Gerechtshof Amsterdam

Datum uitspraak
31 januari 2019
Publicatiedatum
15 maart 2019
Zaaknummer
23-004621-15
Instantie
Gerechtshof Amsterdam
Type
Uitspraak
Rechtsgebied
Strafrecht; Materieel strafrecht
Procedures
  • Hoger beroep
Vindplaatsen
  • Rechtspraak.nl
AI samenvatting door LexboostAutomatisch gegenereerd

Vrijspraak van afpersing na onvoldoende bewijs van bedreiging

In deze zaak heeft het gerechtshof Amsterdam op 31 januari 2019 uitspraak gedaan in hoger beroep tegen een vonnis van de politierechter in de rechtbank Amsterdam.
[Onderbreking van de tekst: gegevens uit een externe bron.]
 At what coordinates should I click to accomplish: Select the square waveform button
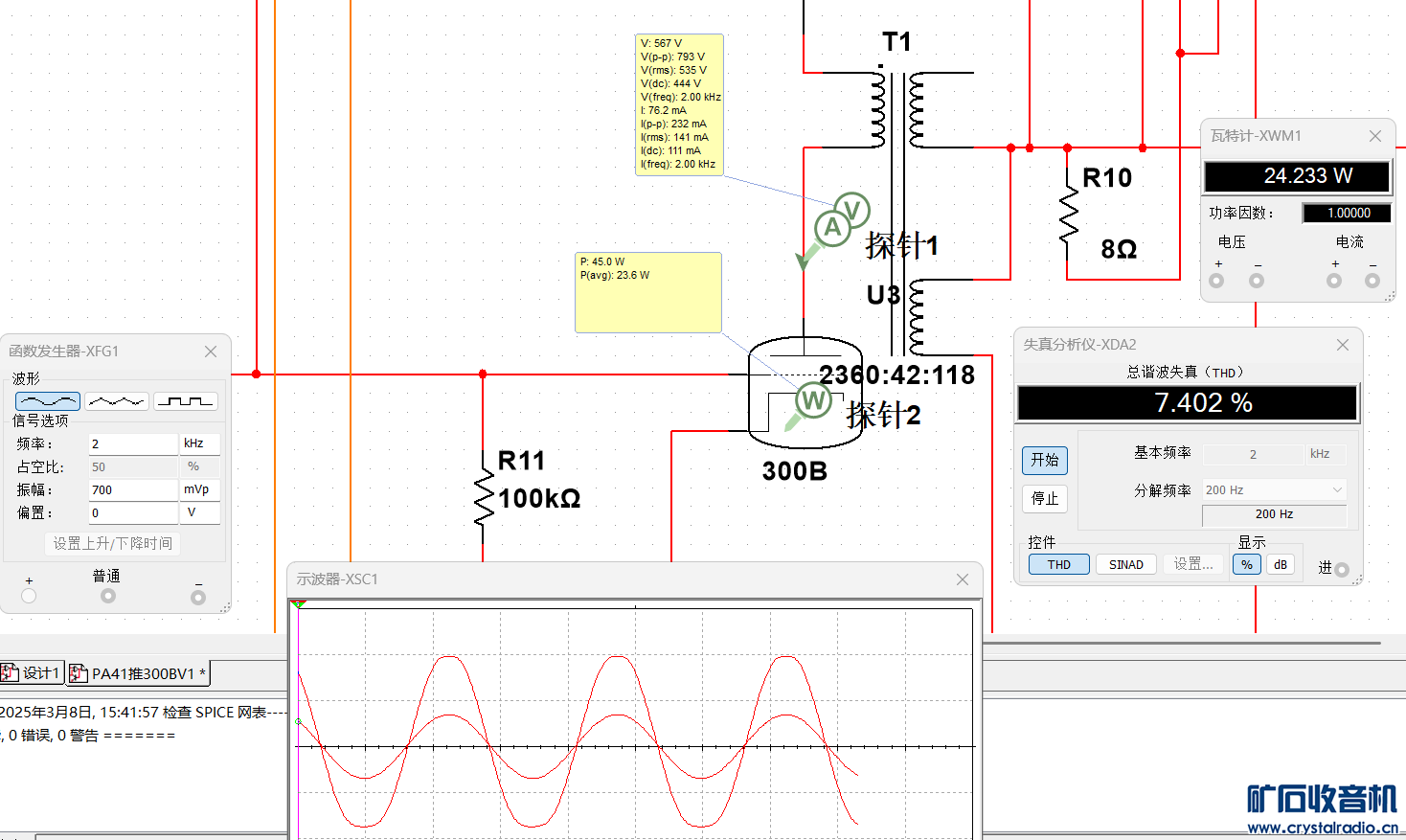(186, 401)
De verdachte was in eerste aanleg veroordeeld voor afpersing, maar het openbaar ministerie heeft hoger beroep ingesteld. De tenlastelegging betrof het dwingen van een slachtoffer tot het afgeven van telefoons door middel van geweld en bedreiging. Tijdens de zittingen in hoger beroep, die plaatsvonden op 21 september 2016, 7 november 2017 en 17 januari 2019, heeft het hof de verklaringen van de aangeefster en de verdediging gehoord. Het hof concludeert dat er onvoldoende bewijs is voor de bedreiging die de verdachte zou hebben geuit. De aangeefster heeft verklaard dat zij onder druk is gezet, maar het hof heeft geen ondersteunend bewijs kunnen vinden in het dossier. Hierdoor heeft het hof niet de overtuiging gekregen dat de verdachte het hem ten laste gelegde heeft begaan. Het hof vernietigt het vonnis waarvan beroep en spreekt de verdachte vrij van de tenlastegelegde feiten. Daarnaast heeft de benadeelde partij een vordering tot schadevergoeding ingediend, maar deze is niet-ontvankelijk verklaard omdat de verdachte niet schuldig is bevonden aan het ten laste gelegde.

Uitspraak

afdeling strafrecht
parketnummer: 23-004621-15
datum uitspraak: 31 januari 2019
TEGENSPRAAK
Arrest van het gerechtshof Amsterdam gewezen op het hoger beroep, ingesteld tegen het vonnis van de politierechter in de rechtbank Amsterdam van 3 november 2015 in de strafzaak onder parketnummer 13-219429-14 tegen
[verdachte],
geboren te [geboorteplaats] op [geboortedag] 1989,
adres: [adres].

Onderzoek van de zaak

Dit arrest is gewezen naar aanleiding van het onderzoek ter terechtzitting in hoger beroep van 21 september 2016, 7 november 2017 en 17 januari 2019 en, overeenkomstig het bepaalde bij artikel 422, tweede lid, van het Wetboek van Strafvordering, naar aanleiding van het onderzoek ter terechtzitting in eerste aanleg.
Tegen voormeld vonnis is door het openbaar ministerie hoger beroep ingesteld.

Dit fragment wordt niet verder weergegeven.